Una volta stabilite le istituzioni autonome, la necessità di un nuovo tipo di istruzione era primaria. Non che le persone del Kurdistan occidentale non fossero istruite – le percentuali di licenze di scuola superiore erano e sono molto alte, come io e il resto di una delegazione accademica abbiamo appreso durante la nostra visita. L’istruzione era però fondamentale per creare la cultura rivoluzionaria in cui potevano prosperare. Non riguarda soltanto i bambini e i giovani, ma anche gli adulti, perfino gli anziani.
Come ci spiegò Aldar Xelîl, membro del consiglio Tev-Dem, cioè la coalizione politica che governava la regione autonoma di Rojava, il progetto politico di Rojava ‘non riguarda soltanto il cambiamento di regime, ma la creazione di una mentalità che porti la rivoluzione per la società’. Dorîn Akîf, che insegna in due università in Rojava, era d’accordo: “Si deve cambiare la percezione – ci ha detto – perché adesso la mentalità molto importante per la rivoluzione. L’istruzione è determinante per noi”.
Il primo problema che la rivoluzione ha dovuto affrontare è stato quello della lingua da usare per l’istruzione. Per 40 anni, sotto il regime di Assad, i bambini curdi dovevano imparare l’arabo e studiare in arabo. La lingua curda era bandita dalla vita pubblica; il suo insegnamento era illegale e poteva essere punito con la detenzione e perfino con la tortura. E così, quando i curdi siriani presero le comunità nelle loro mani, immediatamente programmarono l’istruzione in lingua curda. La prima di queste scuole che fu aperta, è stata la Scuola Sehîd di Fewzî nel cantone di Efrîn, seguita da una a Kobanê e una a Cizîrê. Nell’agosto 2014 la sola Cizîrê aveva 670 scuole con 3.000 insegnanti che tenevano corsi di lingua curda per 49.000 studenti.

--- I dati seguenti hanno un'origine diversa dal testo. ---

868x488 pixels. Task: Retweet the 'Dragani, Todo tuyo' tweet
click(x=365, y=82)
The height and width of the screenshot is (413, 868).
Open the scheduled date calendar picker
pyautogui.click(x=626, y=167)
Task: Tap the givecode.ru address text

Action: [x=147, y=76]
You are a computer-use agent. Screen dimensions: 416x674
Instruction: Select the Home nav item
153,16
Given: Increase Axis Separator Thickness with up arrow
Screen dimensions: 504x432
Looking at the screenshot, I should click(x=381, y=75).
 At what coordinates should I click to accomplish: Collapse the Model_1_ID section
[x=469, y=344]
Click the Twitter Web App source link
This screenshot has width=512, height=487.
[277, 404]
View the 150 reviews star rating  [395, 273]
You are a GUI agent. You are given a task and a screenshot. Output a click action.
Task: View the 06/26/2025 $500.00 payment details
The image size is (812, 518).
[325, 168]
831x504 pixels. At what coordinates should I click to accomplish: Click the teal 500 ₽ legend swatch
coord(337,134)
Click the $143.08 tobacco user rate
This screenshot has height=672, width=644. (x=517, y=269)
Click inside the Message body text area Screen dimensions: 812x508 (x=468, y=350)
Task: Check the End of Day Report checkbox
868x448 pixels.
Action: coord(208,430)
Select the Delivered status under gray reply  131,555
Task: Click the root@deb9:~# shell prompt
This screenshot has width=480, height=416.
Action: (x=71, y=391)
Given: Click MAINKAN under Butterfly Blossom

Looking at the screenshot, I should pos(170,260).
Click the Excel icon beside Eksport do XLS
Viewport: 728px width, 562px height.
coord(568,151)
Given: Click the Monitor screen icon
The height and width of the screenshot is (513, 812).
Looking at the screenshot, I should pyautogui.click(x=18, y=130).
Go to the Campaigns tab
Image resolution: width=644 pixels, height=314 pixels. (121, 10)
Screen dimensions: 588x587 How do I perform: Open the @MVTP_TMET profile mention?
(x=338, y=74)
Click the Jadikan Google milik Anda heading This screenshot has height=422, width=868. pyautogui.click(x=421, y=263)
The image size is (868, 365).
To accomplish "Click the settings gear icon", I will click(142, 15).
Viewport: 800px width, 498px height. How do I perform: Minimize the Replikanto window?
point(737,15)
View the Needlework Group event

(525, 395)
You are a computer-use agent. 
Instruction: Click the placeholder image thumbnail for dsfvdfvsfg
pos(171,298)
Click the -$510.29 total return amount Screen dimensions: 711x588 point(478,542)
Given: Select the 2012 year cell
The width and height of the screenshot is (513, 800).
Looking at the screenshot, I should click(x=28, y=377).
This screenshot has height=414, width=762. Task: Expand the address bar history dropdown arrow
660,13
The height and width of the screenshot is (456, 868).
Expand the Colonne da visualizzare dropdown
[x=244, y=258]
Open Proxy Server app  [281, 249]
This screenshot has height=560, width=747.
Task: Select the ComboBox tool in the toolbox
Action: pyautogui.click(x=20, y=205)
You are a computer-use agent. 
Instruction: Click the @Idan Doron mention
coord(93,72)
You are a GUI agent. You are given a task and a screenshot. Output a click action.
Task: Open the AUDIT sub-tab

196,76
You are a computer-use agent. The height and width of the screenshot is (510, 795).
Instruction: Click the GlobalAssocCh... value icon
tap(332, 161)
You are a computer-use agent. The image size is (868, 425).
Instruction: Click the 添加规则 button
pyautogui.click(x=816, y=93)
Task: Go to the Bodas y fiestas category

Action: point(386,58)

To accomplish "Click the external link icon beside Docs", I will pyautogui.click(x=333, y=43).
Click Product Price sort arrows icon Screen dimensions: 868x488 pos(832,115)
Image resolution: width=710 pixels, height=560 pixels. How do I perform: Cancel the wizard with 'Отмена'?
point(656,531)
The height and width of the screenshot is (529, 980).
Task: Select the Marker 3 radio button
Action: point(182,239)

L’università mesopotamica a Qamislo
All’inizio di dicembre la nostra delegazione ha visitato la prima e unica istituzione di istruzione superiore, l’Università mesopotamica di scienze sociali a Qamislo. Il regime di Assad non aveva permesso istituzioni di questo genere nelle zone curde; questa ha aperto nel settembre 2014 ed è ancora in gran parte in costruzione. L’insegnamento e le discussioni si svolgono per lo più in curdo, sebbene le fonti siano spesso in arabo, dato che molti testi essenziali non sono stati ancora tradotti.
Una sfida che affronta l’università, ci hanno detto vari membri dell’amministrazione e della facoltà, è che la gente nella Siria nord-orientale pensa che deve andare all’estero per avere una buona istruzione. “Vogliamo cambiare questa idea – ha detto uno dei docenti – Non vogliamo che le persone si sentano inferiori a causa del luogo dove vivono. In Medio Oriente c’è tantissimo sapere e saggezza, e stiamo cercando di scoprirlo. Molto cose che sono accadute nella storia sono successe qui”.
L’anno scolastico consiste di tre periodi e ognuno dura tre o quattro mesi, e va dalla visione di insieme delle materie, alla specializzazione e ai progetti finali. Il curriculum comprende principalmente storia e sociologia.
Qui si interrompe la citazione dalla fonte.